Public Execution Reported in Afghanistan

Public Execution Reported in Afghanistan

( – The situation in Afghanistan has deteriorated ever since the US withdrew forces in 2021. In February 2020, former President Donald Trump brokered an agreement to withdraw remaining US forces from Afghanistan by May 1, 2021. He negotiated the terms with Taliban leadership but excluded the Afghan government from the talks.

Incoming President Joe Biden extended the deadline until August 31, 2021. The president assured Americans in a July 2021 speech that a Taliban takeover of the country wasn’t “inevitable.” However, by the end of the American withdrawal, the Taliban effectively controlled Afghanistan.

A recently updated report by the Council on Foreign Relations (CFR) said the fundamentalist group had “imposed a harsh interpretation of Islamic law” on the country despite its earlier pledge to respect the rights of women and minority groups.

The CFR determined that Taliban rule threatens Afghan citizens’ “civil and political rights,” returning the country to the days of its “brutal rule in the late 1990s.” Likewise, the United Nations Assistance Mission in Afghanistan documented accusations of numerous human rights violations, including “extrajudicial killings, torture… arbitrary arrests and detentions.” It also reported on abuses against Afghan women and girls.

Similarly, the New York-based Committee to Protect Journalists (CPJ) issued a special report detailing the Taliban’s alleged efforts to threaten, beat, and censor journalists and otherwise restrict press freedoms.

A recent report indicated the Taliban carried out its first known public execution since taking over the country, although Taliban troops have allegedly killed untold numbers of Afghans and foreigners.

Taliban Holds First Public Execution Since Taking Over Afghanistan

On December 7, the Afghan government’s official media outlet, the Bakhtar News Agency, reported that officials carried out the first “sentence of retribution,” or Qisas (an Islamic word meaning “eye for an eye” or “retaliation in kind”), since the Taliban seized control of the country.

Citing Taliban spokesperson Mawlavi Zabihullah Mujahid, the news agency reported how several officials of the recently reestablished Islamic Emirate of Afghanistan attended the “ceremony,” including the nation’s chief justice and the deputy prime minister for economics.

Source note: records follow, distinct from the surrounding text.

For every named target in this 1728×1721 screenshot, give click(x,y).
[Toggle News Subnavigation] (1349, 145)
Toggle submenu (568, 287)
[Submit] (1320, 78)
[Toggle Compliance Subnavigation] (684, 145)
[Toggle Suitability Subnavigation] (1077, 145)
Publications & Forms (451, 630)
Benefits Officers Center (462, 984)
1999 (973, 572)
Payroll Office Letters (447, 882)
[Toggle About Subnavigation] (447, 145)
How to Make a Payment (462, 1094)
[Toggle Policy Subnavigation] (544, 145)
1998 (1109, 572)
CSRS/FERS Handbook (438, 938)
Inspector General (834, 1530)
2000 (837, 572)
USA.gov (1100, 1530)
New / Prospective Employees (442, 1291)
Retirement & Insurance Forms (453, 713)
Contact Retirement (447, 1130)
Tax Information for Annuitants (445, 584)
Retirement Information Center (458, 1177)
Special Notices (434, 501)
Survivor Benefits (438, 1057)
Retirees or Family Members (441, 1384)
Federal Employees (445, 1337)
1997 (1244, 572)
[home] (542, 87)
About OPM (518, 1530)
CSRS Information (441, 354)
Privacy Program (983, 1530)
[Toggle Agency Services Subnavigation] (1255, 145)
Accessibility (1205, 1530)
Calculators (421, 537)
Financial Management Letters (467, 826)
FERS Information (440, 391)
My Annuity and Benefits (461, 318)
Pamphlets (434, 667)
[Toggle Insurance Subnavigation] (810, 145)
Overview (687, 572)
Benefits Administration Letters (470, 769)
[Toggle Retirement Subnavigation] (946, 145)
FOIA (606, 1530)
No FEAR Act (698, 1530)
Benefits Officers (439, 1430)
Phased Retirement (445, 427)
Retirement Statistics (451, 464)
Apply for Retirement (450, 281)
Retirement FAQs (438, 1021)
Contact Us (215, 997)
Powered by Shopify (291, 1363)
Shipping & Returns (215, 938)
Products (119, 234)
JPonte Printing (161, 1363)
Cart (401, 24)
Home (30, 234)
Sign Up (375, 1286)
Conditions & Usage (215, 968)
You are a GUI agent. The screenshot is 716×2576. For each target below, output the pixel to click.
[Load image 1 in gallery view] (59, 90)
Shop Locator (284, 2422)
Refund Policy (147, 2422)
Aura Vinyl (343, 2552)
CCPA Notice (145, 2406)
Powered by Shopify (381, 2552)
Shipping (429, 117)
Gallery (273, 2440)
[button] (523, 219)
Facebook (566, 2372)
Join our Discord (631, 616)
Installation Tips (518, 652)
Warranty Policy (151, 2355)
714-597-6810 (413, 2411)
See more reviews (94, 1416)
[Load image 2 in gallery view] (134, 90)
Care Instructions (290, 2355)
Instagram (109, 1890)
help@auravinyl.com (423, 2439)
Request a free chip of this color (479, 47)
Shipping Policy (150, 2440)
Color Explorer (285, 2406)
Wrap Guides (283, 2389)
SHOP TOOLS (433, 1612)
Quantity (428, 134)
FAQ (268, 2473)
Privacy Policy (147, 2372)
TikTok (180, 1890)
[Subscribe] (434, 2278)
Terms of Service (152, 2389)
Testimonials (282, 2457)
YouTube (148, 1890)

Mujahid posted extensively about the execution on his Twitter page. He posted a copy of the order of execution issued by the Supreme Court of the Islamic Emirate imposed on “one murderer,” identified as Tajmir, who was “the son of Gulam Sarwar,” a resident of Jalwarha Village in Herat province.

Tajmir reportedly killed a man named “Mustafa, son of Abdul Rahman,” in Farah Province roughly five years ago after stealing his motorcycle and phone, according to the execution order. Three different courts upheld the conviction, and the leader of the Islamic Emirate, His Highness Amir al Mu’minin, issued the final order of death on him in keeping with Sharia law’s standing on retribution related to murder.

Mujahid posted an additional tweet saying that the victim’s father performed the execution by shooting Tajmir three times. The spokesperson also posted a short clip of the victim’s mother expressing her satisfaction that justice had been served on her son’s behalf.